# [Directions]
A) Rewrite the part of the Sousa Mendes article that begins at "SALT LAKE CITY —" and ends after "tracks were destroyed.", substituting "Antwerp" for "Brussels".
B) Pick up the article on Aristides de Sousa Mendes after its last sentence and continue writing it.

# [Quoted passage]
-=-=-
SALT LAKE CITY — Daniel Mattis was just 7 years old when he and his family fled their home in Belgium, just as the Nazis were bombing Brussels in 1940. Their train was the last to leave the station before the tracks were destroyed.
The Mattis family had obtained visas to Brazil, but their escape seemed impossible.
Spain, then the only maritime gateway to the Americas and beyond, had closed its borders to all without transit visas to Portugal, and Portugal’s president, Antonio de Oliveira Salazar, had issued Circular 14, a document forbidding the issuance of visas to most refugees.
“It was a very scary time,” Mattis recalled. “To get to Brazil, you had to be at a port, and to get to a port, you had to cross Spain because Vichy France occupied the south of France.”
Mattis’ life was spared thanks to a Portuguese consul named Aristides de Sousa Mendes, who defied Salazar’s orders and issued some 30,000 visas to refugees including the Mattis family over the course of just a few days.
Sousa Mendes was later arrested and severely punished for issuing the visas. But his actions had saved Mattis’ life, along with that of many other refugees including Hans Augusto and Margret Rey, the authors of “Curious George,” and Spanish painter Salvador Dali.
“I would rather stand with God against man than with man against God,” Sousa Mendes declared, according to the Sousa Mendes Foundation, an organization that honors the Portuguese consul’s legacy.
Nearly 80 years later, Sousa Mendes’ heroic act will be commemorated with an oratorio performance at the Salt Lake City Tabernacle on Jan. 27, International Holocaust Remembrance Day.
“It makes you feel good that there are heroes and that there are people who will stand up, even if the governments don’t,” Mattis said.
-=-=-
# [Provided records]
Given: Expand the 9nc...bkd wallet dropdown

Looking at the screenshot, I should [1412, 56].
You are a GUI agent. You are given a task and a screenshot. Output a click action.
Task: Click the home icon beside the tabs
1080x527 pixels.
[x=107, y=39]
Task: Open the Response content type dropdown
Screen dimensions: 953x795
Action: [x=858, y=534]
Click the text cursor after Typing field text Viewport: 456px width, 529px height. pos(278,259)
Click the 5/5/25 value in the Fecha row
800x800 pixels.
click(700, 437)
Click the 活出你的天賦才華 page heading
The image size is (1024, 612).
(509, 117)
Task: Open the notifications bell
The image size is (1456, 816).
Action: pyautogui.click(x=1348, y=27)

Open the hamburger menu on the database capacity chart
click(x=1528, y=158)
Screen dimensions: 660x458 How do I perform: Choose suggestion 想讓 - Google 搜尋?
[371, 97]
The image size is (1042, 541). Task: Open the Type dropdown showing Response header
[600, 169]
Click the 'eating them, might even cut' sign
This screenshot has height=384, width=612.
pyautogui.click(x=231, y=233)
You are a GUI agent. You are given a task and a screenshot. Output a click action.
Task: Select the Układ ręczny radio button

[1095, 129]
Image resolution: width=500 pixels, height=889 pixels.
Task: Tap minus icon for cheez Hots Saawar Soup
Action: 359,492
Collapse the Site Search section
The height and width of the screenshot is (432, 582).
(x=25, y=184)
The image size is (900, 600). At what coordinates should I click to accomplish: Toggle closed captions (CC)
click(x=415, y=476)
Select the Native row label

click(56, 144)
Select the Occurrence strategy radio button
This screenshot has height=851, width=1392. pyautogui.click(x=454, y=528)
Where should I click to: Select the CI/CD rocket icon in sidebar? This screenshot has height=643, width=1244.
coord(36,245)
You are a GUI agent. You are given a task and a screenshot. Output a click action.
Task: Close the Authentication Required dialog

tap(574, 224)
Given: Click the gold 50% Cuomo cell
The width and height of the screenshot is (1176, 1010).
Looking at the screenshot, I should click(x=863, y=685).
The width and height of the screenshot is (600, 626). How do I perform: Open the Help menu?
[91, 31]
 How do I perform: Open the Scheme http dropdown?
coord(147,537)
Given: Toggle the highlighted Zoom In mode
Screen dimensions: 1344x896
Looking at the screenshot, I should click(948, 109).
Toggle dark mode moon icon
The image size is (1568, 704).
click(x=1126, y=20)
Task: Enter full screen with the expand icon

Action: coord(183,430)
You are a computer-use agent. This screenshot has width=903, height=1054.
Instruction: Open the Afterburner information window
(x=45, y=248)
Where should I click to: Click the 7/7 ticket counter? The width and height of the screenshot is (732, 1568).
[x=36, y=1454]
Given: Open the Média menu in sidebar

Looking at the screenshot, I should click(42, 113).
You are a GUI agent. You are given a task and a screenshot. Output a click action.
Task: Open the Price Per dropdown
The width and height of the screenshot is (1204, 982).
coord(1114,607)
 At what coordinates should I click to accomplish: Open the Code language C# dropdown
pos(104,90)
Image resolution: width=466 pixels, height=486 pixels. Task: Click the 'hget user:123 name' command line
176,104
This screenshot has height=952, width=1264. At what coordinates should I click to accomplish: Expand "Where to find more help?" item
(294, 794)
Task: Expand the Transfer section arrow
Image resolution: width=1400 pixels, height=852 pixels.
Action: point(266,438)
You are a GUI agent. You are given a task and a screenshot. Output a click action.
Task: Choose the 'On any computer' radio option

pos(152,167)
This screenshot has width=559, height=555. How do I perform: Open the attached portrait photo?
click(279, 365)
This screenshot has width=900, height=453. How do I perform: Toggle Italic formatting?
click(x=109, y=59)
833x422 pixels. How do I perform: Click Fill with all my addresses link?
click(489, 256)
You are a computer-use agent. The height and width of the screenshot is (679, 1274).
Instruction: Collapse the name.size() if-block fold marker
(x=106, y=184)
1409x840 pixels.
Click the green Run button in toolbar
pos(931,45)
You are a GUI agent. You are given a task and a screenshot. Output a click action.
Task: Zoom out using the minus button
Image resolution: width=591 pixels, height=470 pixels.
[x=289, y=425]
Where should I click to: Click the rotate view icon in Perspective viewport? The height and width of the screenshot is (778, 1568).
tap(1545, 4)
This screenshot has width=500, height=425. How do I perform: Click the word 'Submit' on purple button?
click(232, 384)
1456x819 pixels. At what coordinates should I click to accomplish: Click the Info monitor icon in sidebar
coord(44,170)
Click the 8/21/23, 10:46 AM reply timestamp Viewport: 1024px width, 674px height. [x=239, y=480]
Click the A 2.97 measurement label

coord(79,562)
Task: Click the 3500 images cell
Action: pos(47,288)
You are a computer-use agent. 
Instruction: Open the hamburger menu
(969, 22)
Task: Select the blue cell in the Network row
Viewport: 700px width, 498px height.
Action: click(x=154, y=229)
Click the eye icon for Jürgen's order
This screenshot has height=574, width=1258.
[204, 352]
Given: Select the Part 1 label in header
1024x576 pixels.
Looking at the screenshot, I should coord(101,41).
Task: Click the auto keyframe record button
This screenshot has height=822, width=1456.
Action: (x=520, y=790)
-=-=-
# [Exercise answers]
A)
SALT LAKE CITY — Daniel Mattis was just 7 years old when he and his family fled their home in Belgium, just as the Nazis were bombing Antwerp in 1940. Their train was the last to leave the station before the tracks were destroyed.

B)
The oratorio, titled “Circular 14: The Apotheosis of Aristides,” tells the story of Sousa Mendes’ life and this heroic act during World War II. The Salt Lake City performance of the oratorio will feature the the Utah Youth Orchestras and Ensembles, University of Utah Chamber Choir, the University of Utah A Cappella Choir, seven Utah high school choirs from across Utah, several vocal soloists and narrator Michel Gill, the descendant of a recipient of one of Sousa Mendes’ life-saving visas. Barlow Bradford will guest conduct the one night-only performance, which is part of the Temple Square Concert Series.
Composer Neely Bruce said it took him just seconds to agree to write the oratorio upon request from Mattis’ daughter Olivia, the director of the Sousa Mendes Foundation.
The inspiration for Bruce’s oratorio came from reading all that he could about Sousa Mendes and traveling to Europe to visit some of the places Sousa Mendes’ story took place. Bruce said getting to know the music, landscape and people there influenced his composition of the oratorio.
“I think that was one of the first times I got the feeling that I was getting very close to this man personally and getting to know him, getting to see where he was, and not only as a place that I had been before but a place where he had actually been doing this heroic thing that he did,” Bruce said.
The composer said Olivia Mattis had originally requested that Bruce write an opera about Sousa Mendes’ story, but it was decided that a dramatic oratorio would be the best format for the piece.
“Oratorios have a certain drama in them anyway, but a dramatic oratorio is something very interesting,” Bruce said. “My model was ‘The Damnation of Faust’ by Hector Berlioz, which is a piece that I am extremely fond of, and that is a very, very dramatic piece indeed.”
Like Berlioz’ piece, Bruce’s oratorio can be performed in its original concert version or could easily be converted into a staged performance in the future if the oratorio gets many performances, the composer said.
The oratorio has previously been performed in Los Angeles, and there are noises of its being performed in New York and Washington, D.C., in the future, according to Daniel Mattis.
Bruce said he hopes those who attend the performance in Salt Lake City will learn from Sousa Mendes’ example.
“He was a brave man who did the right thing, and that can be a model for all of us,” Bruce said. “Obedience is something that we’re taught; it’s a strong value. But sometimes you have to be disobedient to do the right thing.”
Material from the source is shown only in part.